## Records for this task
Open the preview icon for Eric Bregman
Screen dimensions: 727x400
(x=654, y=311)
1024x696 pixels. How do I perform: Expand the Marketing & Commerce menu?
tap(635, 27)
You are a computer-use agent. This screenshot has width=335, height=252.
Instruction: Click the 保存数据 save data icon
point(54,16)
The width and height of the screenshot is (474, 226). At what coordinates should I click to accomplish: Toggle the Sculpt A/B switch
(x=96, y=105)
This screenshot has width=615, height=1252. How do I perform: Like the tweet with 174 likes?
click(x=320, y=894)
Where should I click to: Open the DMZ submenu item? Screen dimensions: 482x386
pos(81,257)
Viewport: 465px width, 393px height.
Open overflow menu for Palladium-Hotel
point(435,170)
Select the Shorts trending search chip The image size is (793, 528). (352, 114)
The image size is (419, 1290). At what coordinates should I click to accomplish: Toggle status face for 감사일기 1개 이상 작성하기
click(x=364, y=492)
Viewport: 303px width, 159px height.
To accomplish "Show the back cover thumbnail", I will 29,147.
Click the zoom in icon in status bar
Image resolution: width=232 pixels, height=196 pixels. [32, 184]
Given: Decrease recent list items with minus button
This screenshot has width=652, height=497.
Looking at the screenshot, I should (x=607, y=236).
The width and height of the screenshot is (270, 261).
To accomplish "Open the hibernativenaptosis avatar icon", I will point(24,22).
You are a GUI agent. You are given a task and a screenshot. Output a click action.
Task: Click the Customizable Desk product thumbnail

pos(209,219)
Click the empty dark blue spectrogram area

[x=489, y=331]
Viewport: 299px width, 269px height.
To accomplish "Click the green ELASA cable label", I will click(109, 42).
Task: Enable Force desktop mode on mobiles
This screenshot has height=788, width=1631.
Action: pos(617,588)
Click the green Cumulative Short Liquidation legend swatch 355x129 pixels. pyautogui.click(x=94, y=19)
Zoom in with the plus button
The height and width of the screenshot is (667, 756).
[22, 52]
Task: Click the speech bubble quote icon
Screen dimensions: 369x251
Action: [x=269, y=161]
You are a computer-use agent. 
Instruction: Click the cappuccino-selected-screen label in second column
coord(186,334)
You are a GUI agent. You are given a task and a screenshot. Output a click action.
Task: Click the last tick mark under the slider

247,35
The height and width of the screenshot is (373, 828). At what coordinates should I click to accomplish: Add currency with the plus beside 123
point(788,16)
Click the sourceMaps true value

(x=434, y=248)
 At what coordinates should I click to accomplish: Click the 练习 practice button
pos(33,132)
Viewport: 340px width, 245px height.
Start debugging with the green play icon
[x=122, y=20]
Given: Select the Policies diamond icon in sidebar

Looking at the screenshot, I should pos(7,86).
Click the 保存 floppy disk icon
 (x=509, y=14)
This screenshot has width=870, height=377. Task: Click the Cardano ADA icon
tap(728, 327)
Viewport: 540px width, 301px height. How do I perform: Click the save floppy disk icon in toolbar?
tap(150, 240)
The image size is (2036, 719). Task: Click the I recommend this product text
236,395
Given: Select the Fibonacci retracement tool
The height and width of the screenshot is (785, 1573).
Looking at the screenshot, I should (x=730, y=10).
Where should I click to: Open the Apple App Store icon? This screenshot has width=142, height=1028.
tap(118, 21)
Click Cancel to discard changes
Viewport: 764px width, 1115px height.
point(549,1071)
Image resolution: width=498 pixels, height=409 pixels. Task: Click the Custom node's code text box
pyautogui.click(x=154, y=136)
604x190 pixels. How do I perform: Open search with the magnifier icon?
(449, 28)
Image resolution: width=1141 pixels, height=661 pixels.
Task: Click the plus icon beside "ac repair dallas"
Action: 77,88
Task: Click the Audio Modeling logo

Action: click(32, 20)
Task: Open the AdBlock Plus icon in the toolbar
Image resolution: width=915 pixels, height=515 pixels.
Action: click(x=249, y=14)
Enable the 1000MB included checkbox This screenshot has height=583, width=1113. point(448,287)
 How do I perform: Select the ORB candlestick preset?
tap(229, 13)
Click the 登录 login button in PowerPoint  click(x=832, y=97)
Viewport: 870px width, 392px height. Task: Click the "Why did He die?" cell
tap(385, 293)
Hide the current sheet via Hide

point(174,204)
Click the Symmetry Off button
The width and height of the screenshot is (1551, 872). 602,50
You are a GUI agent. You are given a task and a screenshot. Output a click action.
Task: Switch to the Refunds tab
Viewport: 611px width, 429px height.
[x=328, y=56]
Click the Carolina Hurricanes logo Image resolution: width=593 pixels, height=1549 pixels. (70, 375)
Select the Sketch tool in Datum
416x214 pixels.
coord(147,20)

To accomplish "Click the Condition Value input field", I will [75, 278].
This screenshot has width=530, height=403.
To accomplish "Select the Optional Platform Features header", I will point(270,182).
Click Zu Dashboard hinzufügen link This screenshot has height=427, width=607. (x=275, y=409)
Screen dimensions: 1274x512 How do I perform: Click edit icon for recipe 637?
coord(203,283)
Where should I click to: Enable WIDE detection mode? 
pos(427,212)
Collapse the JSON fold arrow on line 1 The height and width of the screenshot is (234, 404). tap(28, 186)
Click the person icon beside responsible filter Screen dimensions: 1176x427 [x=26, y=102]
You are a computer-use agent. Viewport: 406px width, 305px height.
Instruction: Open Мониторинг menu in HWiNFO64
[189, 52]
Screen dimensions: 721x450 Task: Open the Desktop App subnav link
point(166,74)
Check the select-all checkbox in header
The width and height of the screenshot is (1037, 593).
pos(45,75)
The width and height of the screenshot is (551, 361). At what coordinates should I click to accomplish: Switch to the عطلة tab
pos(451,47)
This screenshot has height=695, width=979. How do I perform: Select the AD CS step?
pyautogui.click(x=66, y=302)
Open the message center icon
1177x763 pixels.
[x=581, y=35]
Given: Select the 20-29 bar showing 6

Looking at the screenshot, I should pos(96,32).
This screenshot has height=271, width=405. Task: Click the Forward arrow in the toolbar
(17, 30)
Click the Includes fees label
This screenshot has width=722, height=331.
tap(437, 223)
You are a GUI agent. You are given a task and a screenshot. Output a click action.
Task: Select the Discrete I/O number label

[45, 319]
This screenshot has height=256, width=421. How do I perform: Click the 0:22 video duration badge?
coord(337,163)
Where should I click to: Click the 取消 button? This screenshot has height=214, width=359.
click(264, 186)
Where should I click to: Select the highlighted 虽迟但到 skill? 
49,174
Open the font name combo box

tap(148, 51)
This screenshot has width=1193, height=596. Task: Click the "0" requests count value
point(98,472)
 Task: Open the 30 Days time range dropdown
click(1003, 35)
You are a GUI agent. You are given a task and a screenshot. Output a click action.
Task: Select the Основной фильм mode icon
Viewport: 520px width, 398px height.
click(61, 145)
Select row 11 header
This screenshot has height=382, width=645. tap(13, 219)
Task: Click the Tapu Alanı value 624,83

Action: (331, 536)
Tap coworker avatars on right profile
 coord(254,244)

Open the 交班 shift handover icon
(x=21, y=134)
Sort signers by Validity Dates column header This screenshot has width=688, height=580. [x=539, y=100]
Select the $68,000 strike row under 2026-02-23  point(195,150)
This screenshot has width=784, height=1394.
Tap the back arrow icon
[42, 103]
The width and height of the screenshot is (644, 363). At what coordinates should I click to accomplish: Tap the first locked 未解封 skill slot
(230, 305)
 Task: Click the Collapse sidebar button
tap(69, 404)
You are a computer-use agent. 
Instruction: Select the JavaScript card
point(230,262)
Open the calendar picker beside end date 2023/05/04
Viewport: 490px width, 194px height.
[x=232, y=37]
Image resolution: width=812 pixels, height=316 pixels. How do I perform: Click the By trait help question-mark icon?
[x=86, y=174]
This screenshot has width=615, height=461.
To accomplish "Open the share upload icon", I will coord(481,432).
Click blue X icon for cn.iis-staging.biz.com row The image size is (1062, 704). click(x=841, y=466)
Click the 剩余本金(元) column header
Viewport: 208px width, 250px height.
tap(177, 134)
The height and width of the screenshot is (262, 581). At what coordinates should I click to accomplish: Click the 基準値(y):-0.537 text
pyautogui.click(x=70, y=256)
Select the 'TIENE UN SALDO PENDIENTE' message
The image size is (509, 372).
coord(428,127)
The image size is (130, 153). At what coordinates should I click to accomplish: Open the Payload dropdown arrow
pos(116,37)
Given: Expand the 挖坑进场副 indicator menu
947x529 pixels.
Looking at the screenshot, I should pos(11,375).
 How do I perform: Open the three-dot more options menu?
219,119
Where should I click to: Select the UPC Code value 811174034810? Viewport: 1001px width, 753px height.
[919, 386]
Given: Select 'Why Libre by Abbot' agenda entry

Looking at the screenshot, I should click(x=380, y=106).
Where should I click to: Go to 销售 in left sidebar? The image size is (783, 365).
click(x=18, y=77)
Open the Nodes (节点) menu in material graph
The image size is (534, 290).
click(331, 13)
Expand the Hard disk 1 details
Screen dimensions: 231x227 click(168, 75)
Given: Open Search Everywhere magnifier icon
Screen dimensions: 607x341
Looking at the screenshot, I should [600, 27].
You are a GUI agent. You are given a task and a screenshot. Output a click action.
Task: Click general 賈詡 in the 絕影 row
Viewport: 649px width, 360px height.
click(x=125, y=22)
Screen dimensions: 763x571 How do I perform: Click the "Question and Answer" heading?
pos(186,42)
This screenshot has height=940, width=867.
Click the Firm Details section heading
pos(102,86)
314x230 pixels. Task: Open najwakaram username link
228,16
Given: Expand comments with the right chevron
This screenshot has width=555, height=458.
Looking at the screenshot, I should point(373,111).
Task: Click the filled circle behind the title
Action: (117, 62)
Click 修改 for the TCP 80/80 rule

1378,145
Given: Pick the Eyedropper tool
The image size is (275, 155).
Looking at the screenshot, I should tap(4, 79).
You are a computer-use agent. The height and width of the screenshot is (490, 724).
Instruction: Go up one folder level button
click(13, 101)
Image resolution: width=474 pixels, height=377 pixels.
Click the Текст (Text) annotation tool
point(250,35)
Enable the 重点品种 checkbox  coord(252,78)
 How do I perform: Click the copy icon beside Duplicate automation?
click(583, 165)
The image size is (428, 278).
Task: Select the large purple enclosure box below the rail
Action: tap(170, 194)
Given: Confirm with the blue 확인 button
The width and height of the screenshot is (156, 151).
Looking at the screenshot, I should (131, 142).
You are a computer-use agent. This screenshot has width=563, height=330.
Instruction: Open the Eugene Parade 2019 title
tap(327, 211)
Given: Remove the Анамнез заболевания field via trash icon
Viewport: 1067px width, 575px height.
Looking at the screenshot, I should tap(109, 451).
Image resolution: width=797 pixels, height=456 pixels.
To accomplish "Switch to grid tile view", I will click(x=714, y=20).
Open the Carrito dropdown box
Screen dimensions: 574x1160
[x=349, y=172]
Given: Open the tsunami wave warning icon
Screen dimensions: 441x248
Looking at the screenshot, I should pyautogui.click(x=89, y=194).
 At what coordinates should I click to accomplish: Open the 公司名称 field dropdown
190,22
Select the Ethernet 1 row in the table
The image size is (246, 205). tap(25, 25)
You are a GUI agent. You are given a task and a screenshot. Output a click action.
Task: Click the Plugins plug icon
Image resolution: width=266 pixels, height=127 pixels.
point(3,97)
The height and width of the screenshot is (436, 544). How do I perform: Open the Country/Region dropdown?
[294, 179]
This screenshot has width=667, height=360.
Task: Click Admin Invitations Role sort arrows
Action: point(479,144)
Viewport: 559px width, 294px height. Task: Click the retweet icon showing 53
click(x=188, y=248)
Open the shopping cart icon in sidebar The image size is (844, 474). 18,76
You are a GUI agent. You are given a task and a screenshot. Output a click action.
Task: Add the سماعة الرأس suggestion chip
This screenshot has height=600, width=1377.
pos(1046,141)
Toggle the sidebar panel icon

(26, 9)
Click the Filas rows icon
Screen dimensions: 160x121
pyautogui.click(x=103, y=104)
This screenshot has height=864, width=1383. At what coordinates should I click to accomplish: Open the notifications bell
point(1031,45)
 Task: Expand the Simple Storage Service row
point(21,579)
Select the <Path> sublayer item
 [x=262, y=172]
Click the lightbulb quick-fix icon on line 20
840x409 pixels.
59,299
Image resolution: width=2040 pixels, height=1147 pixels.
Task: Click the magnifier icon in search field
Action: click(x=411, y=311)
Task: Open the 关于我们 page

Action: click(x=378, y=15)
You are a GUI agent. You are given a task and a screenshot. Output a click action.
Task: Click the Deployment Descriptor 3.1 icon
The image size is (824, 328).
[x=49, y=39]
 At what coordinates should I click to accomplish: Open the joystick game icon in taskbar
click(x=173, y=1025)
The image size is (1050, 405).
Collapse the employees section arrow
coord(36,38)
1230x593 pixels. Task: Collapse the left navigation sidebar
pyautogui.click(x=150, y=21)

## What is needed
Each line of the material that includes the string "checkbox" is to be counted; give only the final number.

## Response to the exercise
3